Keeping Up With the Joneses is the type of movie that makes for a great trailer, or at least a decent one. Chopped up and pieced back together, it's chock full of LOL! and OMG! moments, zingers and pratfalls and explosions and Gal Gadot in her underwear!
It makes for an enjoyable two-and-a-half minutes. It's also the best parts of the movies and that's not a hyperbole: The funniest joke in all of Joneses is when Zach Galifianakis says he is "making a head start" and Isla Fisher cries, "On your wife?!" Watching the trailer gets the gist across and saves you 90 or so minutes.
In truth, there's something clever about the idea of spies moving to the suburbs and being spied on by their neighbor, but in the hands of Greg Mottola (who directed the subversive Suberbad and underrated Adventureland), Joneses plays to the back of the theater, offering up easy jokes that maybe would have gotten a laugh six months ago. Such is the risk you're taking when you try to fit a Caitlyn Jenner joke into your movie. (The Galifianakis character had a "man crush" on Bruce, to which he quips, "She likes to be called Caitlyn!")
The basic plot -- and the plot is basic -- centers on Jeff Gaffney (Galifianakis), who works in HR and has a "Keep Calm and Go to Your Safe Space" poster. He's clueless and pathetic and incompetent(ish). His wife Karen (Fisher) is an interior designer who stress-eats ice cream out of the carton. That's the caricature-ization of the suburbs as a whole in the film, where the men are emasculated and the women are overbearing and everyone is kind of racist.

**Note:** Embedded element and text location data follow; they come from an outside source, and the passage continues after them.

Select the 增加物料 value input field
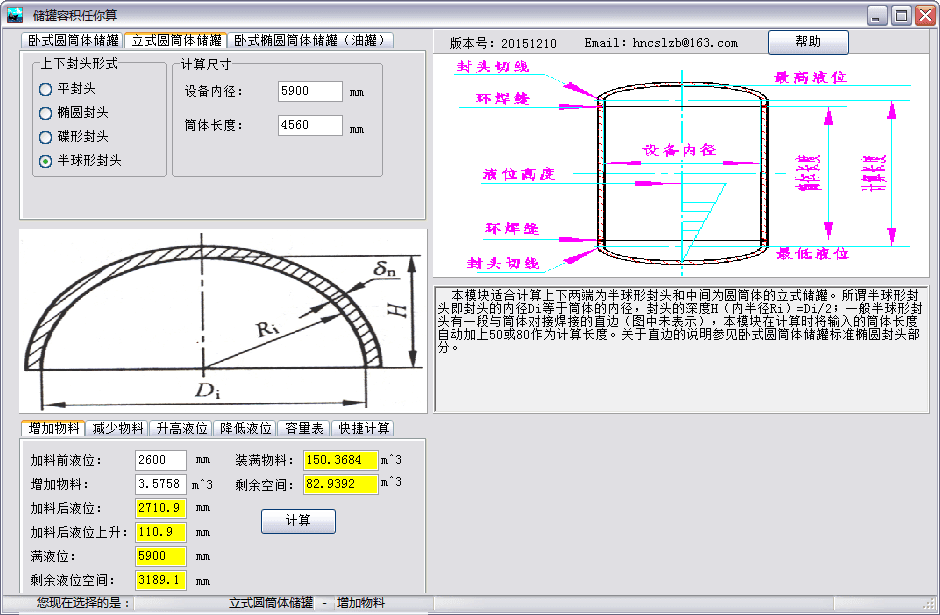The image size is (940, 615). tap(160, 484)
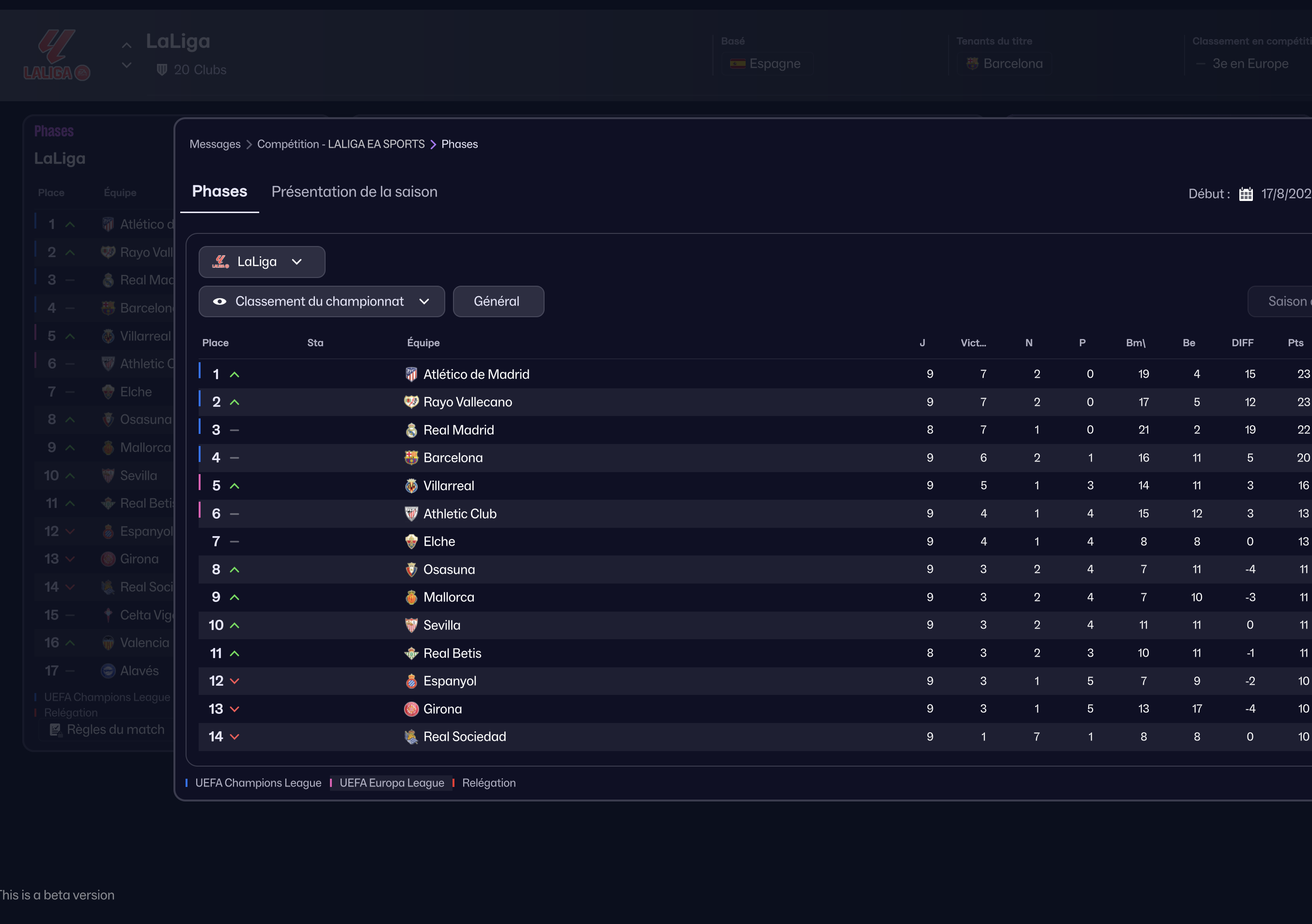Click the Villarreal crest icon
Screen dimensions: 1312x924
411,485
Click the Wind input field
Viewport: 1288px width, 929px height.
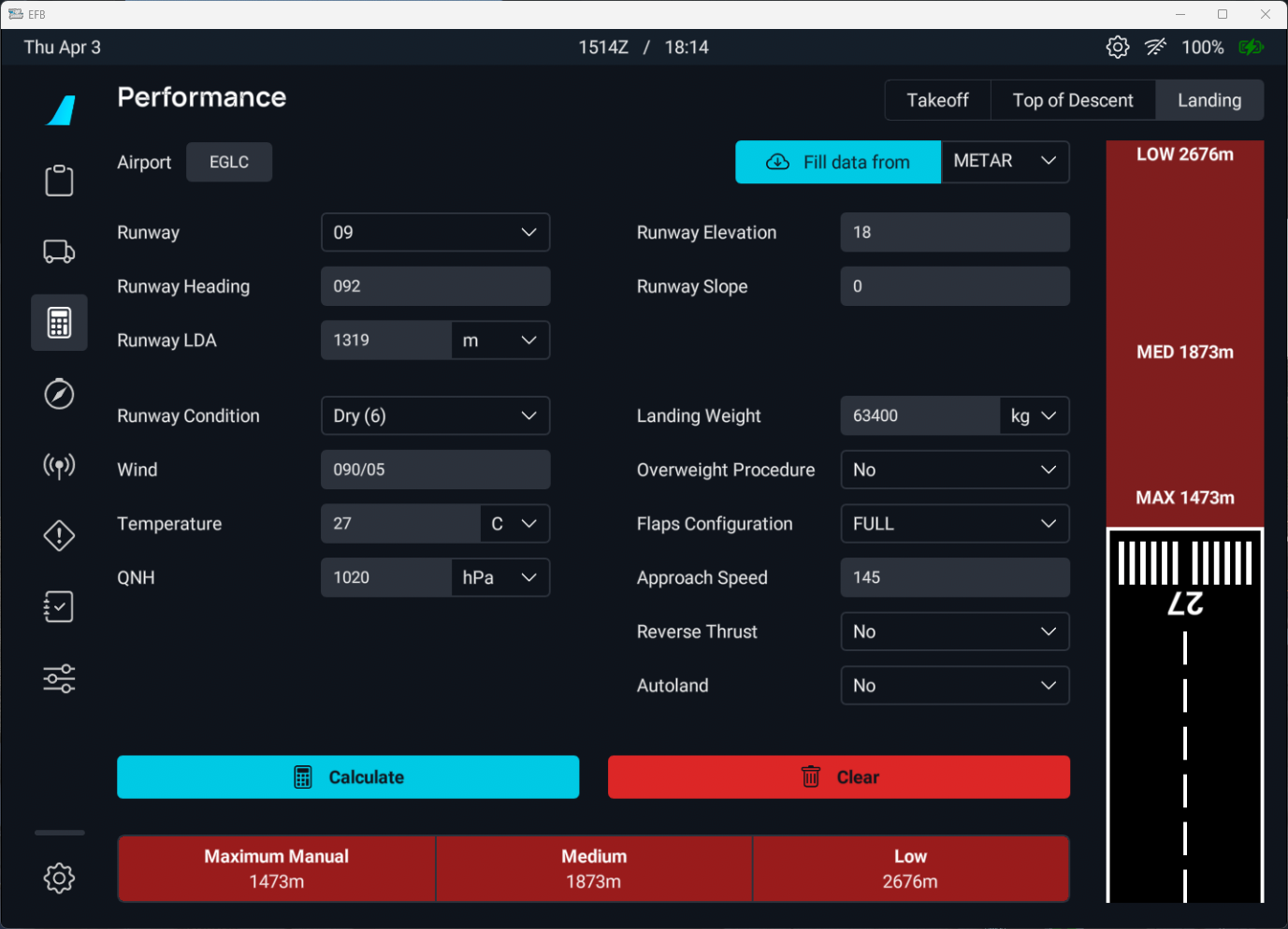(x=435, y=470)
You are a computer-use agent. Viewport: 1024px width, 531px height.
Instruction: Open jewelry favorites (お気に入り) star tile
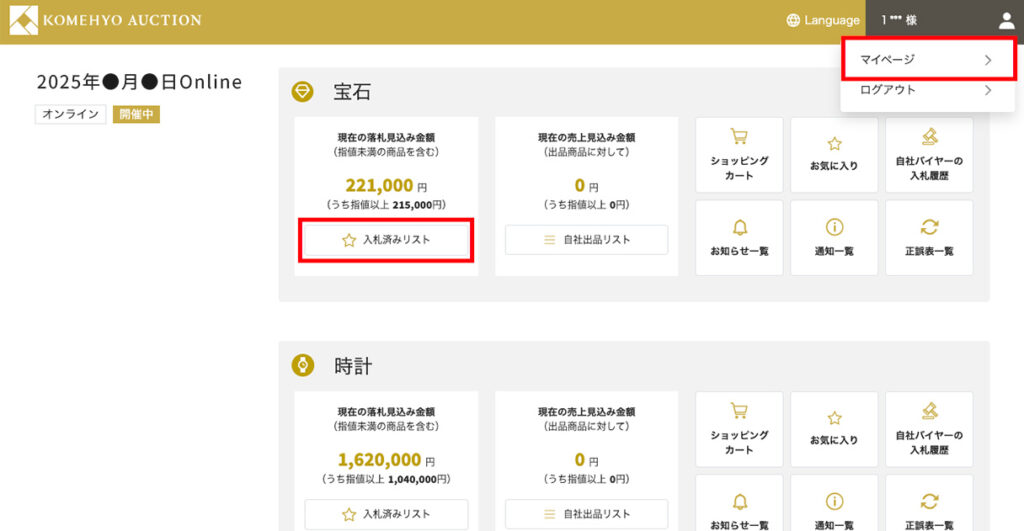834,154
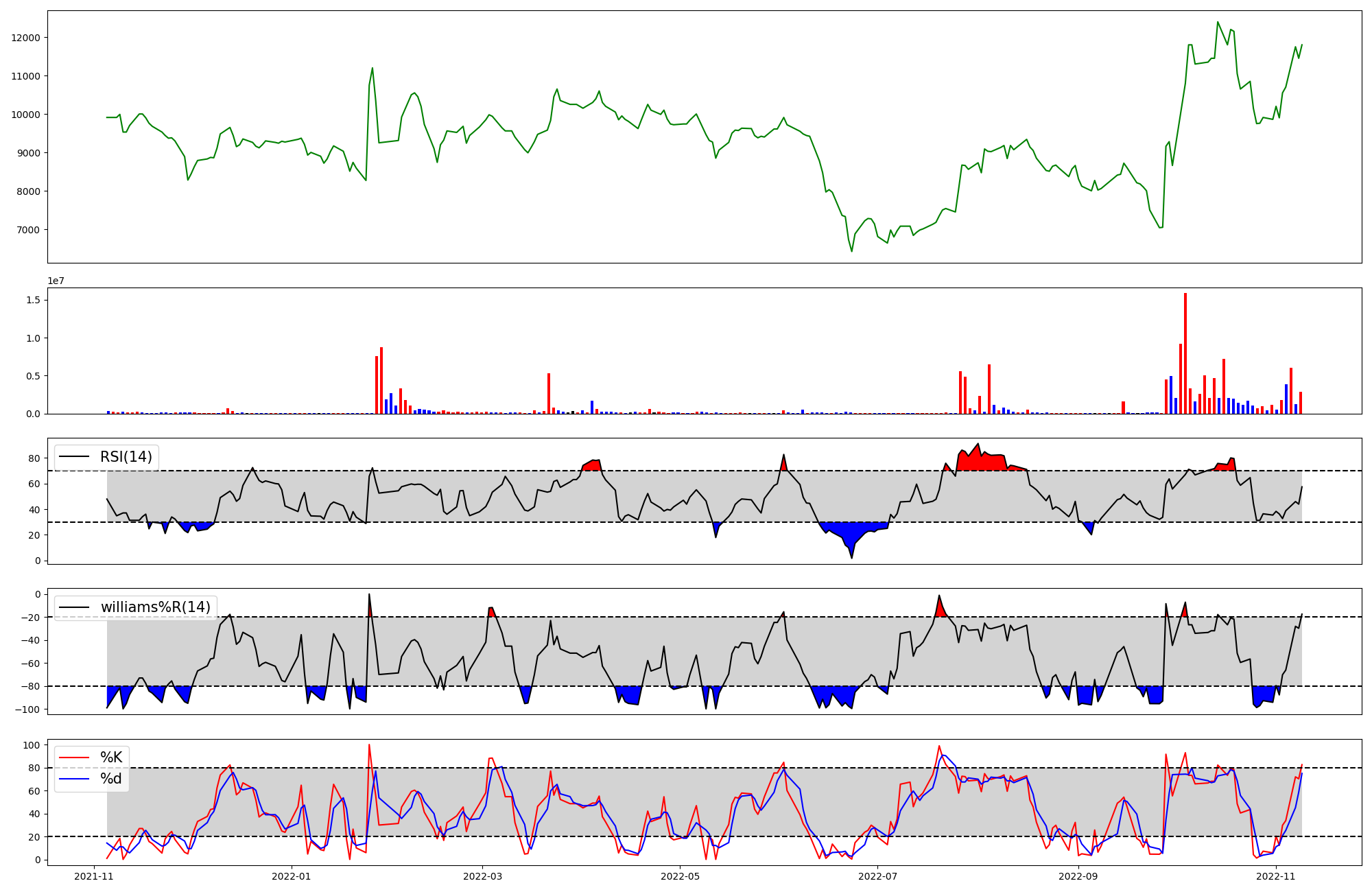The height and width of the screenshot is (892, 1372).
Task: Click the %K legend entry text
Action: (111, 758)
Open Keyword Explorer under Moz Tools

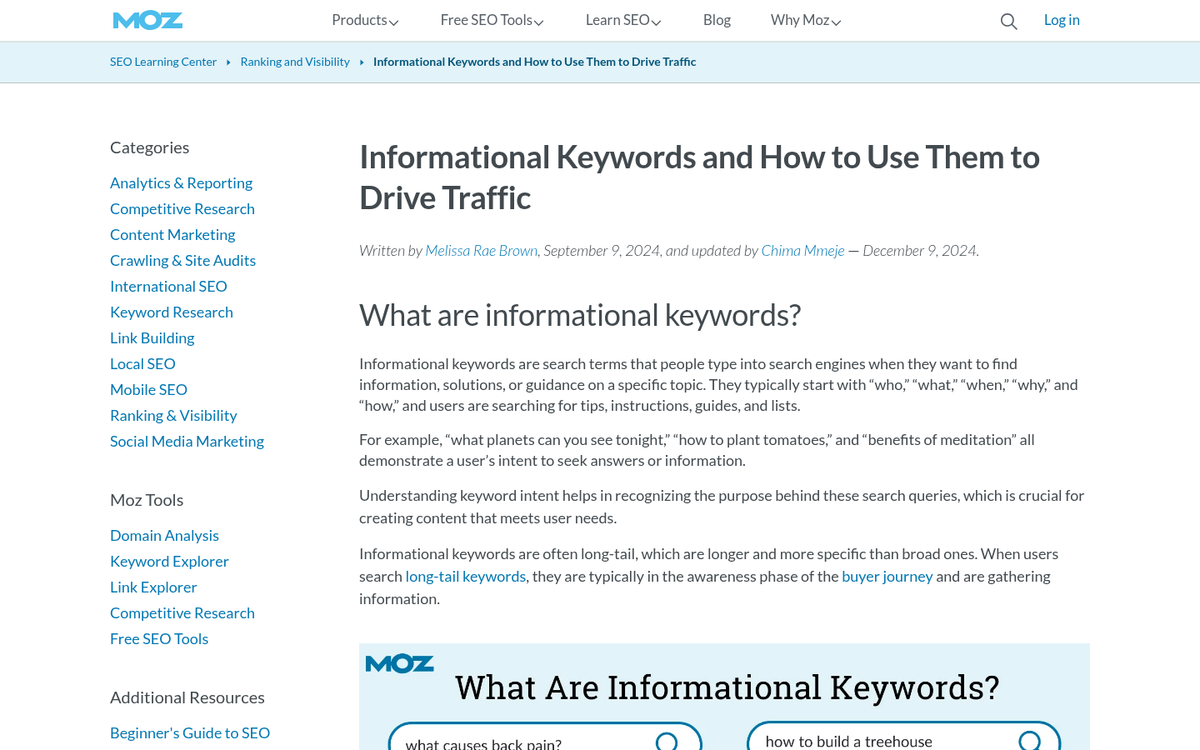point(169,561)
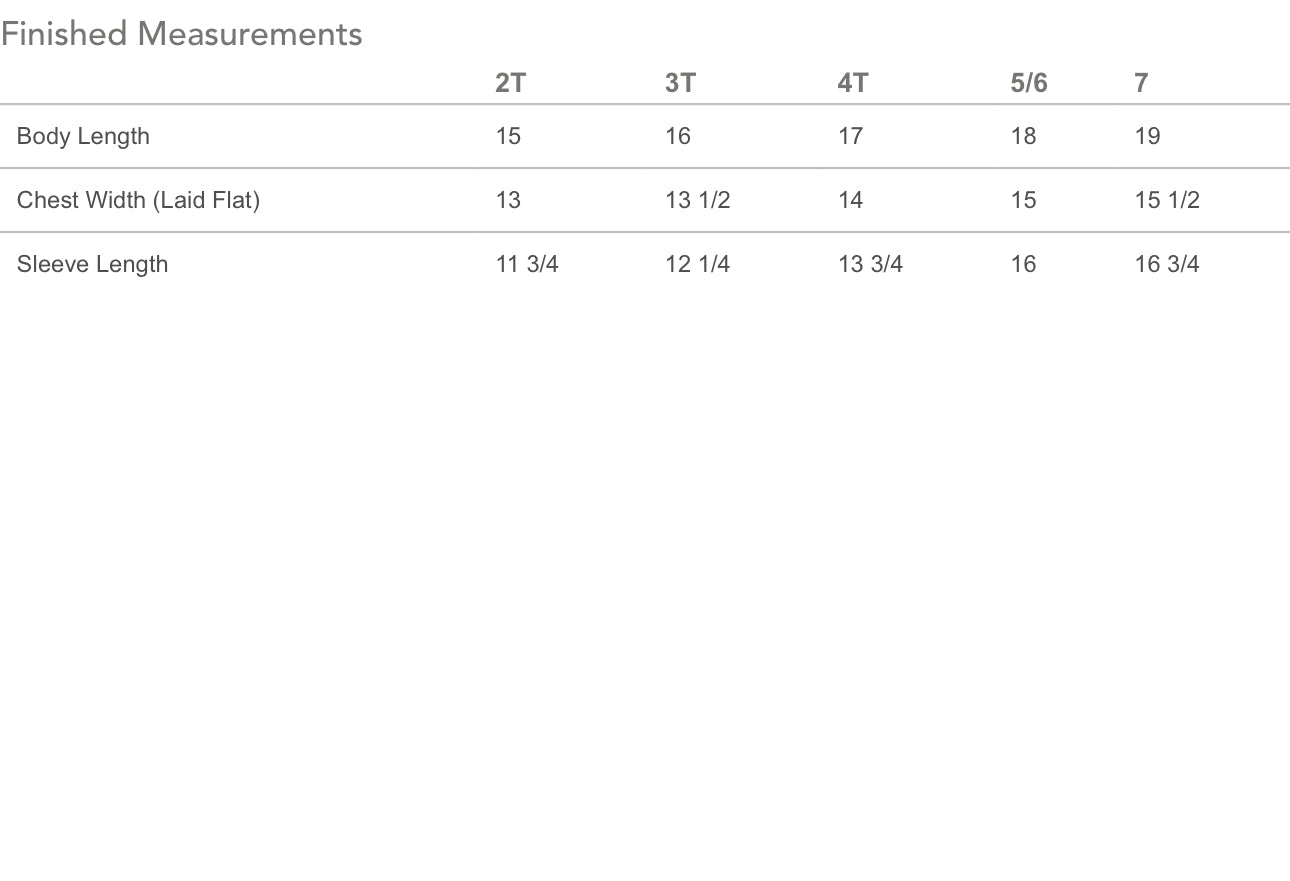The height and width of the screenshot is (881, 1290).
Task: Click Sleeve Length value 12 1/4
Action: click(x=698, y=264)
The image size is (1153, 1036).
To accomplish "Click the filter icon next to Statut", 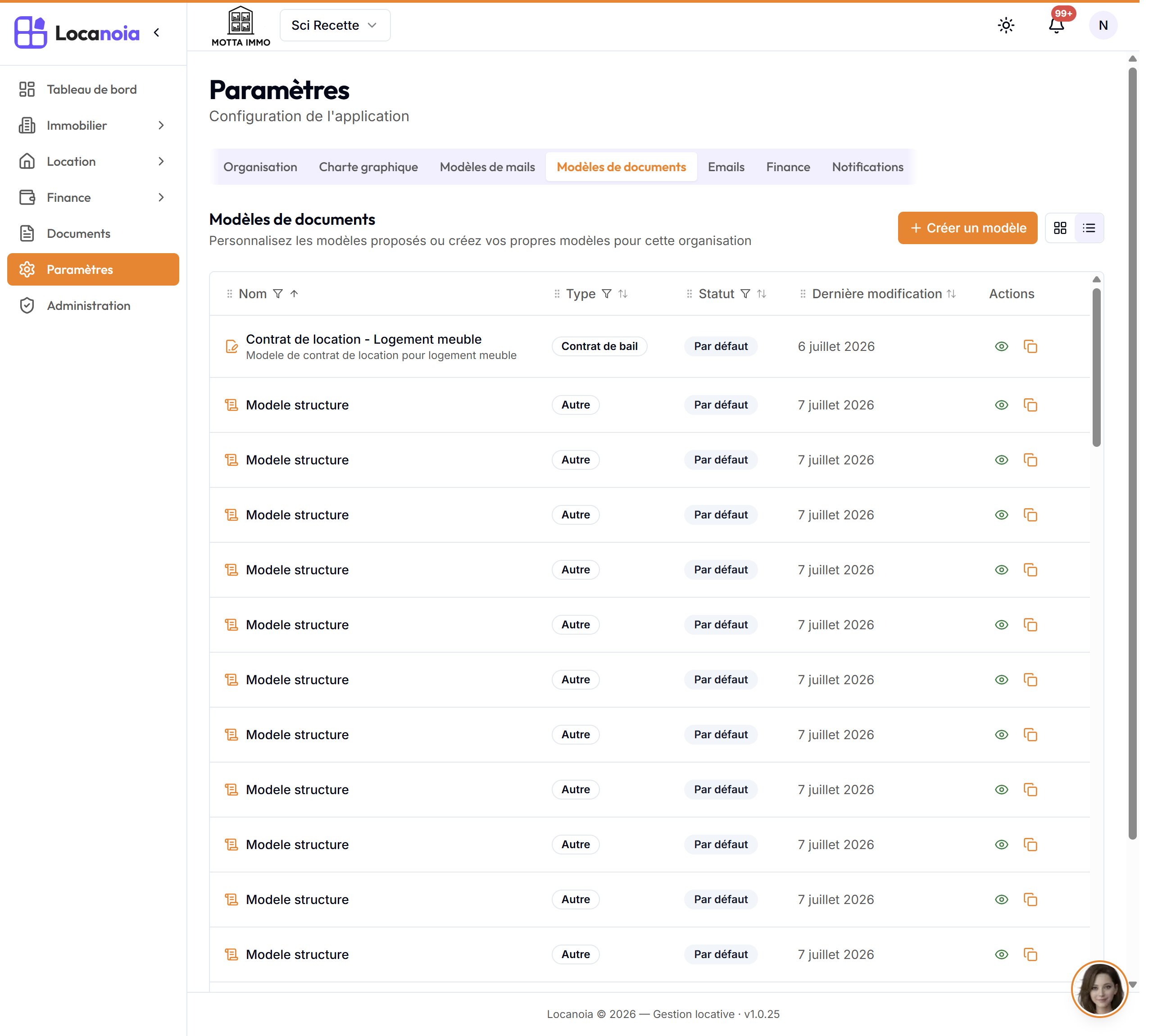I will 745,294.
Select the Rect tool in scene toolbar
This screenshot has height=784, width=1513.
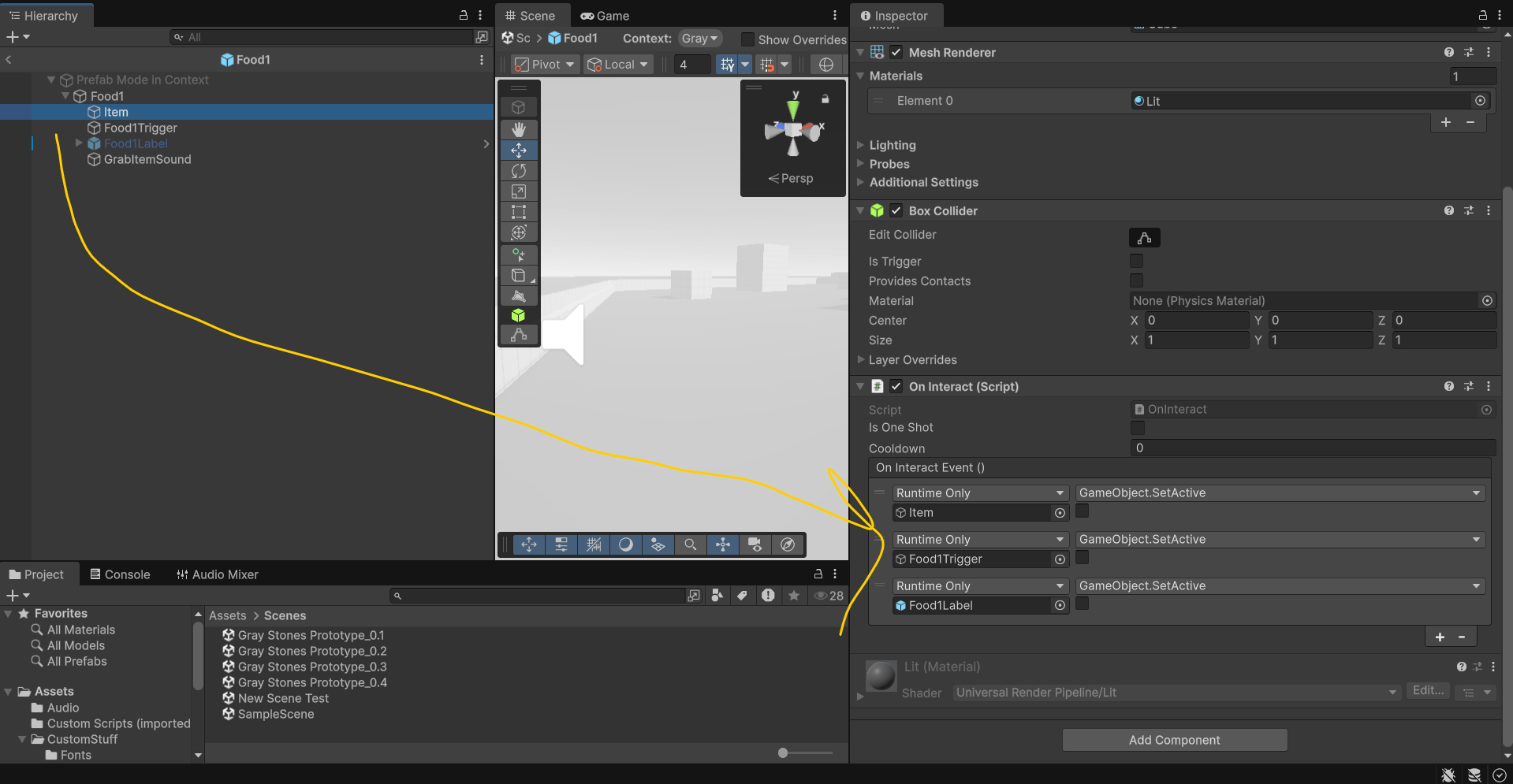[519, 212]
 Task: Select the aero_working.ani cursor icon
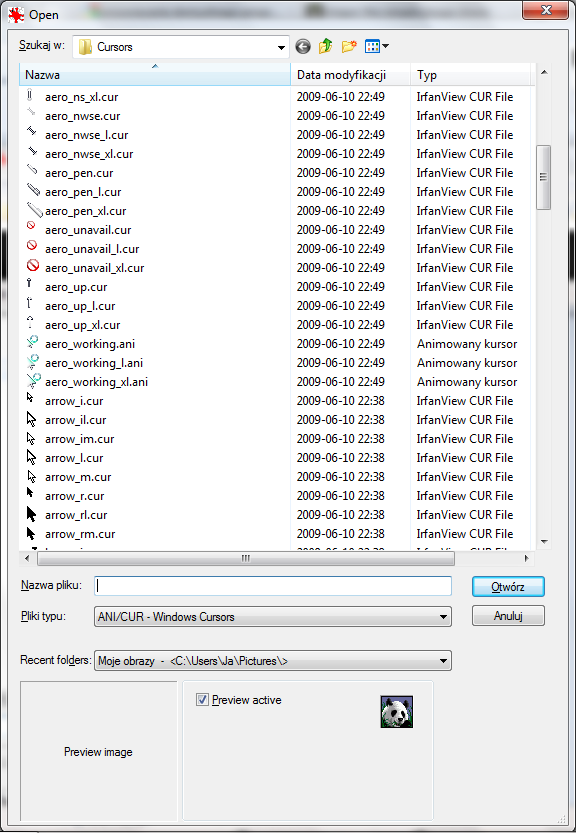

Har har, the movie repeatedly laughs at itself. Aren't the suburbs stupid?
That is, until Tim and Natalie Jones (Jon Hamm and Gadot) move across the street. They're beautiful and well dressed and kiss each other on the lips and probably-- jeepers! -- have sex. They're also secret agents and their mission is to sniff out which employee at Jeff's top-secret tech company is selling secrets to terrorists, thus betraying both country and cul-de-sac.
Hamm once again proves he's suited to play both charmingly suave and utterly goofy, and Gadot is as badass as she was in Batman v Superman and surely will be in Wonder Woman. Fisher, bless her heart, is game for anything and gives her all to the part as it's written. There's also a fun little reveal regarding the film's big bad, who also has the most relatable motivation for his big badness ever. I won't spoil either here.
In the end, Keeping Up With the Joneses is not as sexy as Mr. & Mrs. Smith or as smart as Spy. It's no We're the Millers either, which isn't about spies but exists in the wheelhouse. It's the sitcom version of one of the above, all the interesting edges filed down and fit for a laugh track. It's a good trailer. It's not a great film.